Objective
Put the material below into a Markdown table with the columns Row and Text, starting at the line that contains "Toggle italic text formatting" and ending at the last line of the material. Number the rows, skip blank lines, and leave the pictures out.

========================

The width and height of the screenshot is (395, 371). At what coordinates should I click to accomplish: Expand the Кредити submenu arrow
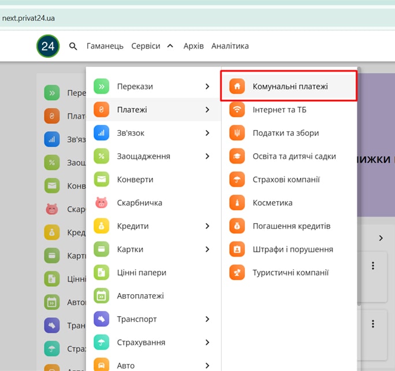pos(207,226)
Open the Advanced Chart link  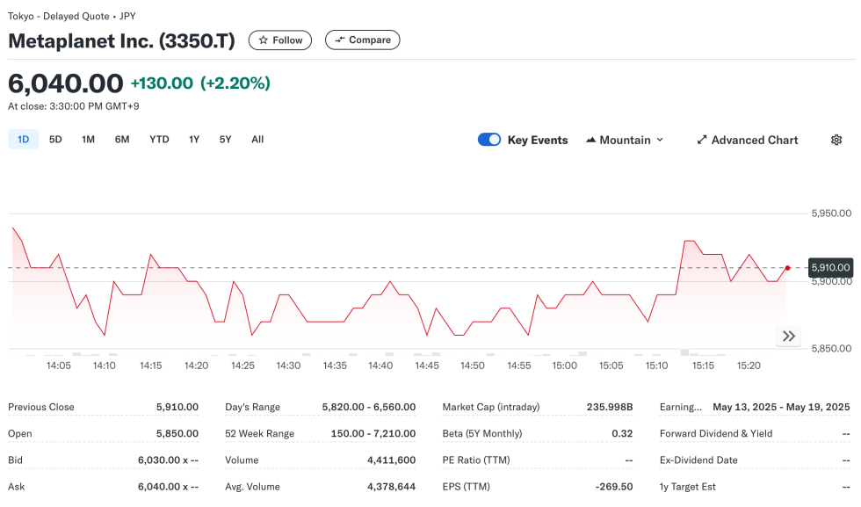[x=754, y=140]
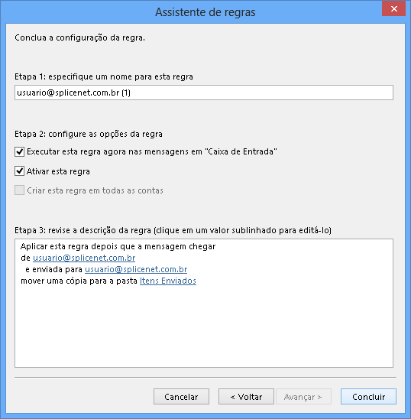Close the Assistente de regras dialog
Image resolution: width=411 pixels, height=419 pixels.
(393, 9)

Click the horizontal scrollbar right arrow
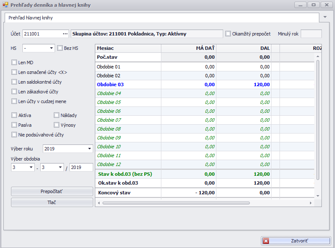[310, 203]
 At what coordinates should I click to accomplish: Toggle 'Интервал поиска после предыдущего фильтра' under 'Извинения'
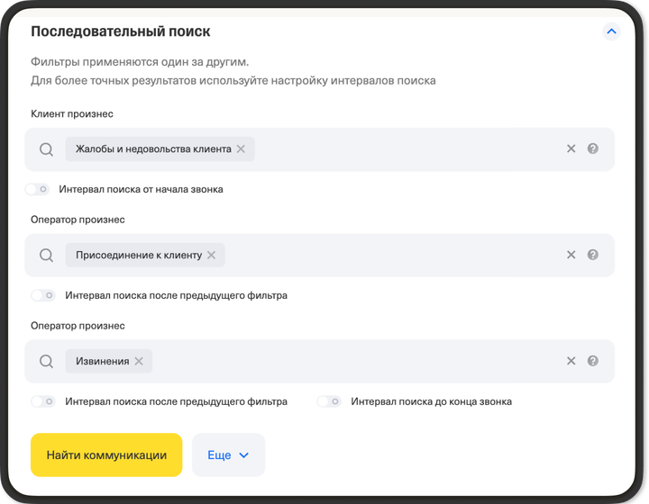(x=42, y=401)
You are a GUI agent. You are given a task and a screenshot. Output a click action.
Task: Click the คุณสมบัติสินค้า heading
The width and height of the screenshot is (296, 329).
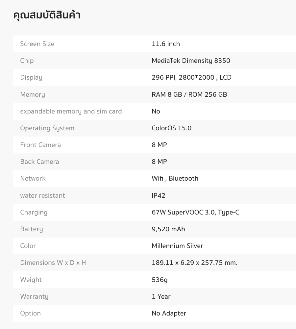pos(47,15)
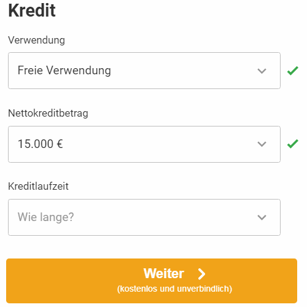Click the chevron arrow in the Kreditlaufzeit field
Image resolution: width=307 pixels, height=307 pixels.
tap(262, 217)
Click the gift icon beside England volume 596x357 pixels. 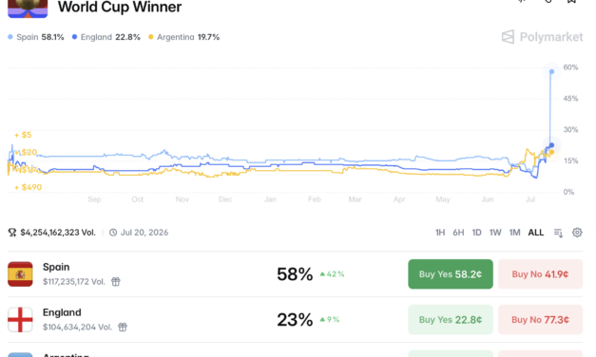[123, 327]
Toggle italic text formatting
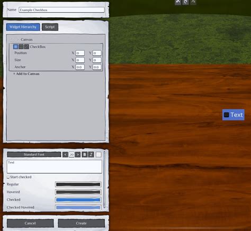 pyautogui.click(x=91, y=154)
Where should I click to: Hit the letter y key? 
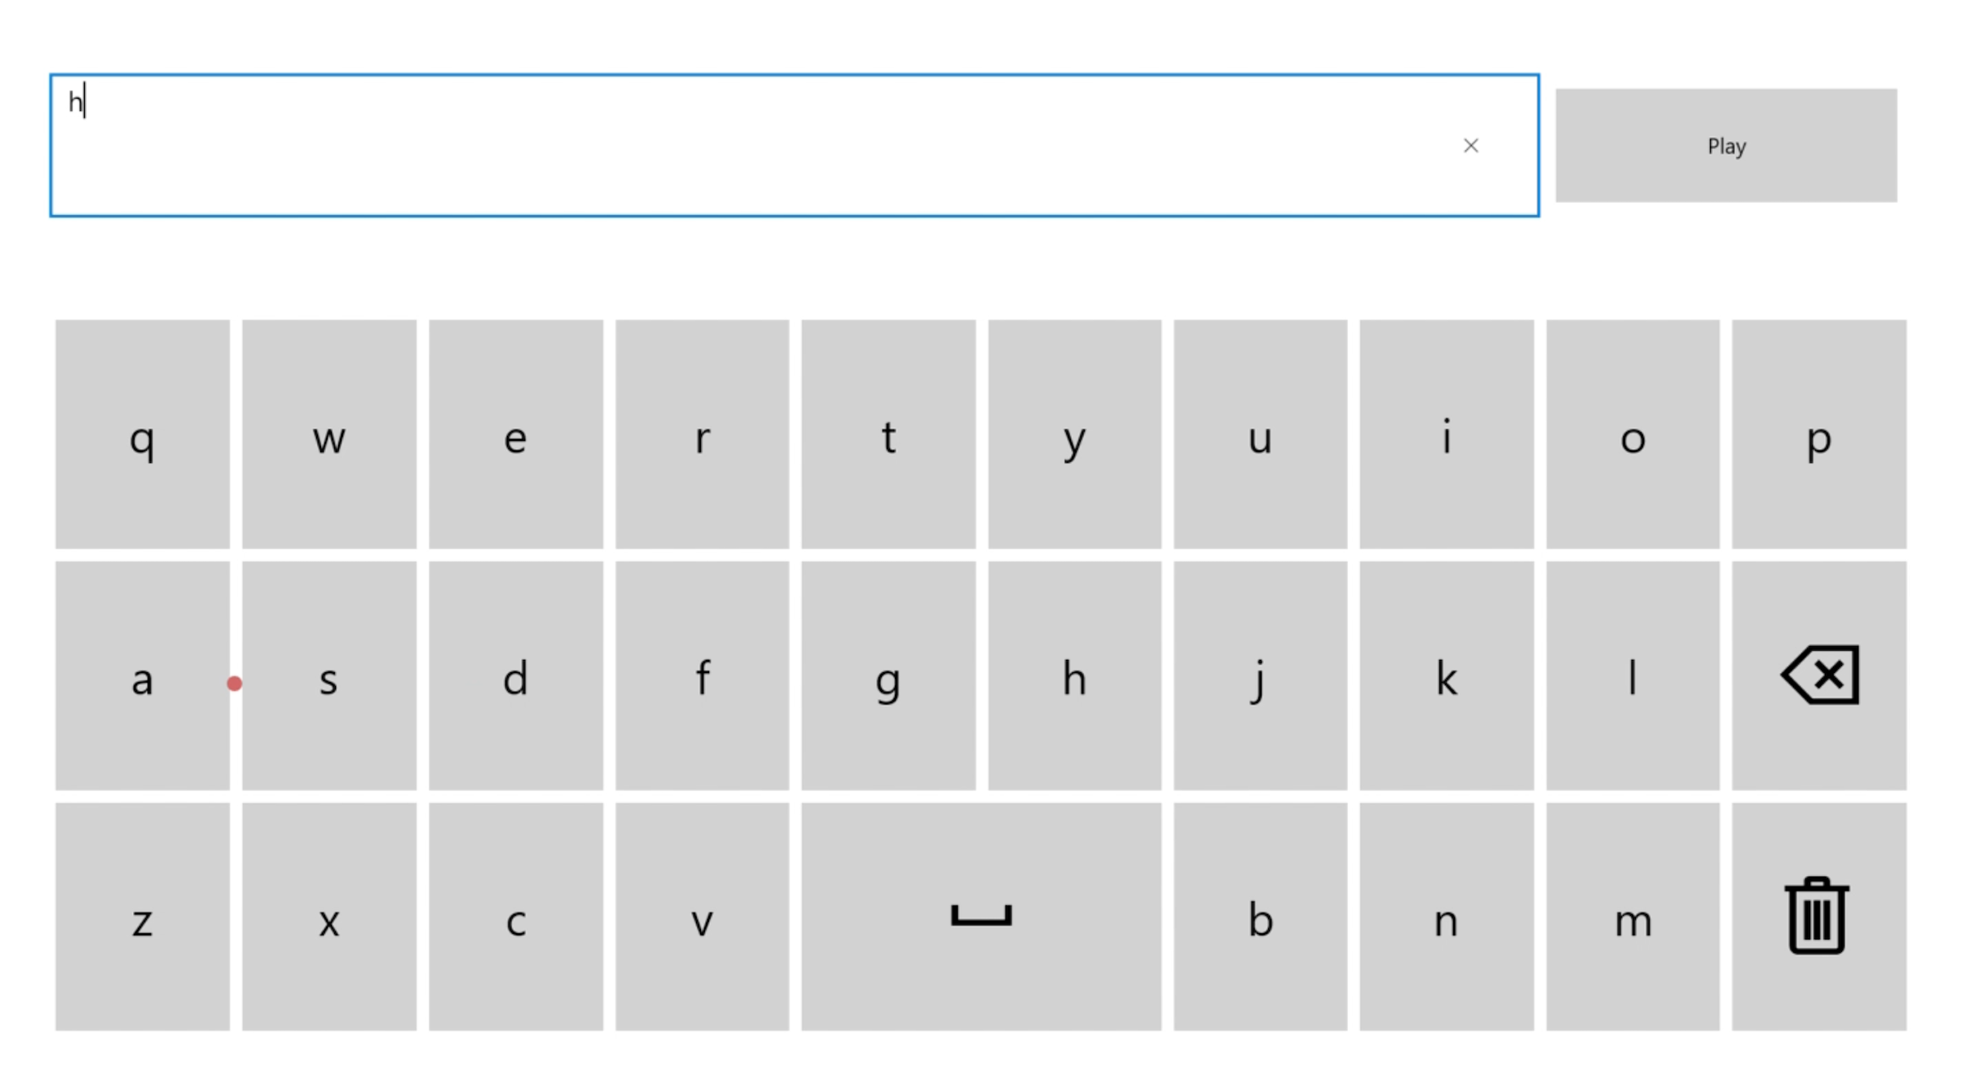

========================

Complete response
| Row | Text |
|---|---|
| 1 | Toggle italic text formatting |
| 2 |  pyautogui.click(x=91, y=154) |
| 3 | Where should I click to: Hit the letter y key?  |